- **Tasks to perform**:
- 1) In the bank services agreement, what phone number should the Customer call if a password or token has been lost or stolen?
- 2) Copy out the bank services agreement word for word, everything from "This Agreement and all" down to "their respective successors.".

This Agreement and all the terms and provisions herein shall be binding upon, and shall inure to the benefit of, the parties hereto and their respective successors.

GENERAL TERMS AND CONDITIONS

This Agreement governs the relationship between the Customer and the Bank with respect to the Bank’s electronic services described herein (the “Services”). The Bank can provide the Customer with a current version of this Agreement upon request. By accessing the Services, you can perform the Services described throughout this Agreement for which you have registered, and we have approved, subject to the limitations set forth in or otherwise incorporated into this Agreement and any applicable Account Agreement (a) automated clearing house (ACH), (b) positive pay, (c) remote deposit capture (RDC), (d) wire transfers (WTS). Unless otherwise affirmatively and specifically set forth in other Sections of this Agreement, the following provisions shall apply to this Agreement and the Services.

IF CUSTOMER’S PASSWORD OR TOKEN HAS BEEN LOST OR STOLEN

If Customer’s password or token has been lost or stolen, Customer shall call Bank immediately at (877) 436-9032, between the hours of 8:00 a.m. and 7:00 p.m. (Eastern Time), Monday through Friday and 9:00 a.m. to 12:00 p.m. on Saturday. Business account holders will assume complete liability for all fraudulent transactions.

- **Information provided**:
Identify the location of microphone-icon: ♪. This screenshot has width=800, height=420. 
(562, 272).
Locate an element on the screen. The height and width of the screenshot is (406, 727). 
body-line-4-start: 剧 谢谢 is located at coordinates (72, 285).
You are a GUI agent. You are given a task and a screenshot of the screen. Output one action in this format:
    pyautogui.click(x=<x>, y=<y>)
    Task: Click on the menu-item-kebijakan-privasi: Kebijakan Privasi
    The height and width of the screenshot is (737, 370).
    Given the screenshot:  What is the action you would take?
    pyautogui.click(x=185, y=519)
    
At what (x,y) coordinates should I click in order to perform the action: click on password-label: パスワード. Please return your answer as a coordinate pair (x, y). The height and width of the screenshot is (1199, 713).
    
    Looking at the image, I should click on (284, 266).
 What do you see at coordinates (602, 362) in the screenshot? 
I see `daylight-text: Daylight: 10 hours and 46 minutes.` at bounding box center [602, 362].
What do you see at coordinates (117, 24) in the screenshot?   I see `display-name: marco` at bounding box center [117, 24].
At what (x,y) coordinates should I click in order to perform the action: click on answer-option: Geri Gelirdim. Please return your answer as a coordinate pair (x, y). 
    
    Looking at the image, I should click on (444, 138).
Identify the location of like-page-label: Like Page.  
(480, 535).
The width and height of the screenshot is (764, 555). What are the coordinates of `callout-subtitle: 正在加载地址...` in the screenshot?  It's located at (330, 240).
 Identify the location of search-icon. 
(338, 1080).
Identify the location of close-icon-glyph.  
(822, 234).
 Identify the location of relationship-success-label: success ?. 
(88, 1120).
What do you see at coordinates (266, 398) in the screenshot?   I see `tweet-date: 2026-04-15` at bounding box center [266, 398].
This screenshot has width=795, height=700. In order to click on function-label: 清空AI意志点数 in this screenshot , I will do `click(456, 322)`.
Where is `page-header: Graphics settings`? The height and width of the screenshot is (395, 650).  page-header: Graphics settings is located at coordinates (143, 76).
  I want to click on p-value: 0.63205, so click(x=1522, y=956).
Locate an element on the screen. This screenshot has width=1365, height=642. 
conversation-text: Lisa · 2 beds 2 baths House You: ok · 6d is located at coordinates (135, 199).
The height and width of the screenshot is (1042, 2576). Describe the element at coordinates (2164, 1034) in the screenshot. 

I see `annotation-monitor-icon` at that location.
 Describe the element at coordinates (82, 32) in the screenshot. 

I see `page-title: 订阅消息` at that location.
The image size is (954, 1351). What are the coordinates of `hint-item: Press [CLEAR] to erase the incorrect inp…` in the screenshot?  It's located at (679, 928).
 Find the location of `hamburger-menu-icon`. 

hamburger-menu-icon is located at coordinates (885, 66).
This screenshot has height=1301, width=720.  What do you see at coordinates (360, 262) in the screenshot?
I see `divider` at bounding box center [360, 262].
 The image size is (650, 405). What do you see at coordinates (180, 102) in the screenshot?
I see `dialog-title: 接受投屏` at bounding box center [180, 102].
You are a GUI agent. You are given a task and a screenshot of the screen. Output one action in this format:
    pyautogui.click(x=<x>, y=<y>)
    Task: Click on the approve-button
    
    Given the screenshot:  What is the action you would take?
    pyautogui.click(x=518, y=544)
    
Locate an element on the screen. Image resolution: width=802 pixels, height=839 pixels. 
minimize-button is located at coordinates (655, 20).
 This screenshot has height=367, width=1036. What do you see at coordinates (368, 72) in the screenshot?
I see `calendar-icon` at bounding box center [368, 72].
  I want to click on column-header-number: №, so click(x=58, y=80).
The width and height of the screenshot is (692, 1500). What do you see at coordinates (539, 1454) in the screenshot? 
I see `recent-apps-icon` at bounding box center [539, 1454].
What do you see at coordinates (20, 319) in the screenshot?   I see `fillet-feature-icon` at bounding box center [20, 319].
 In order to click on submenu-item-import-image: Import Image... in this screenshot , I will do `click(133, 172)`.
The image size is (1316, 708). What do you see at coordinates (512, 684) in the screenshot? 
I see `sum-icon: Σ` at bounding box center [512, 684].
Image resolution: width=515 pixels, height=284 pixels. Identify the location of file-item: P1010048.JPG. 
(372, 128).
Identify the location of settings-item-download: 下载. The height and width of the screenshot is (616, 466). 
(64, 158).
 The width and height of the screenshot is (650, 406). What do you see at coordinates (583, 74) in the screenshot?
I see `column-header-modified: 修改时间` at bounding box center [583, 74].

- **Task-by-task answers**:
- 1) (877) 436-9032

- 2)
This Agreement and all the terms and provisions herein shall be binding upon, and shall inure to the benefit of, the parties hereto and their respective successors.